EXERCISE REQUIREMENTS
Repeat all of the data below word for word, keeping no images.

DATA TO PROCESS
'''

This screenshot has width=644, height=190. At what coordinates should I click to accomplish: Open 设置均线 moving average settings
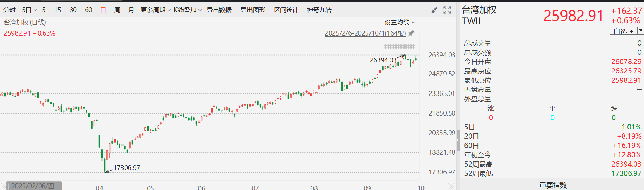coord(399,22)
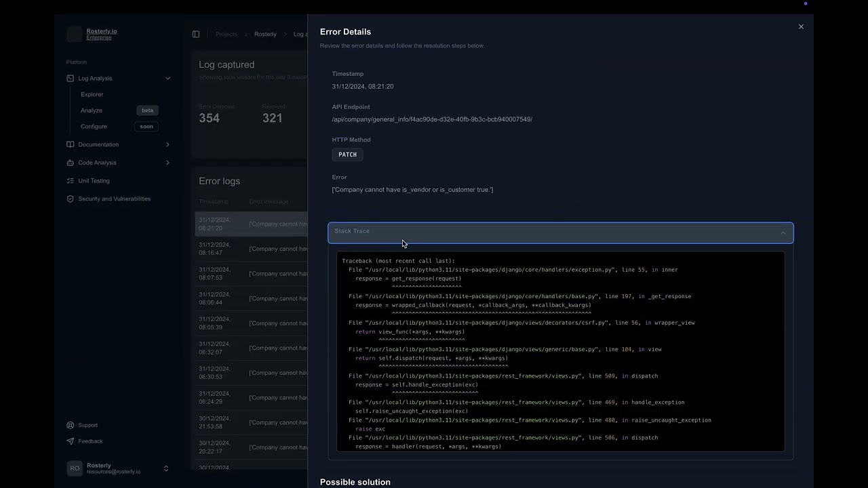
Task: Collapse the Log Analysis menu chevron
Action: pyautogui.click(x=167, y=78)
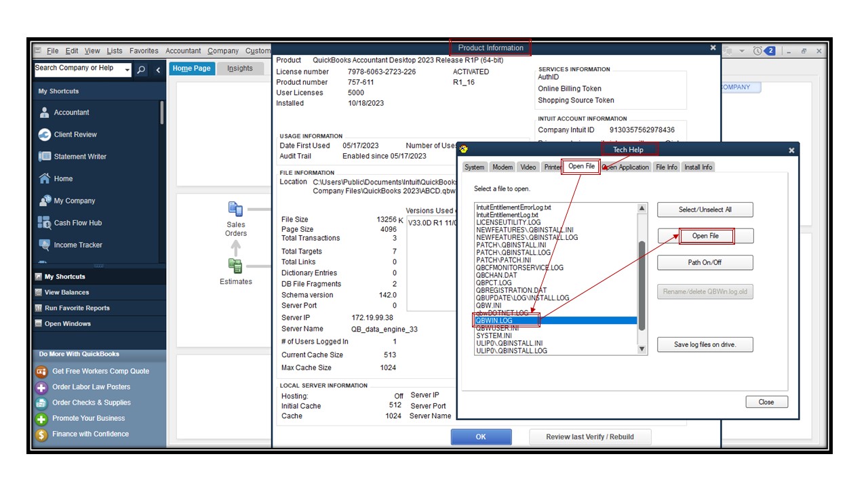
Task: Click the search magnifier icon
Action: click(x=141, y=68)
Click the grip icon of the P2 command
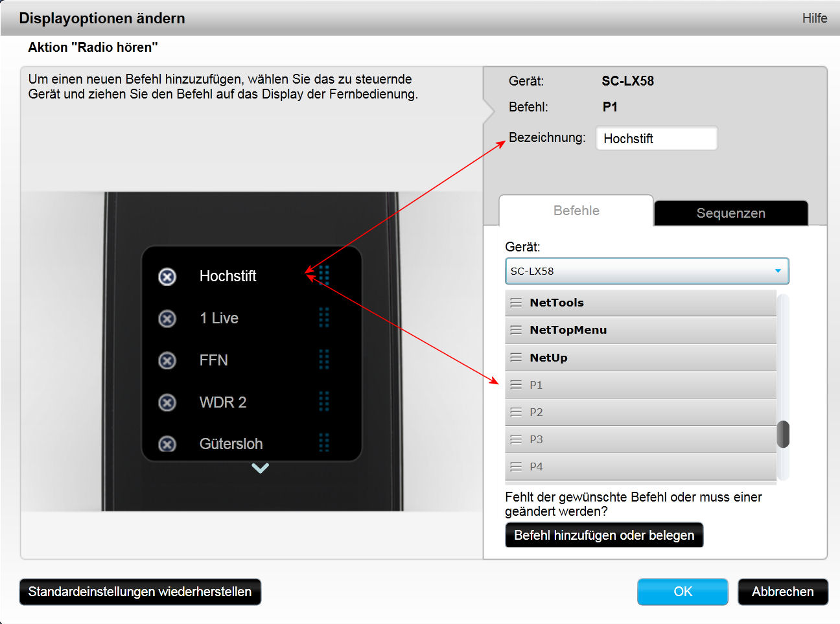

'''

RESPONSE TO THIS TASK
This screenshot has width=644, height=190. At what coordinates should I click to accomplish: Open 设置均线 moving average settings
coord(399,22)
Task: Collapse the Log Analysis menu chevron
Action: pyautogui.click(x=167, y=78)
Task: Click the search magnifier icon
Action: click(x=141, y=68)
Click the grip icon of the P2 command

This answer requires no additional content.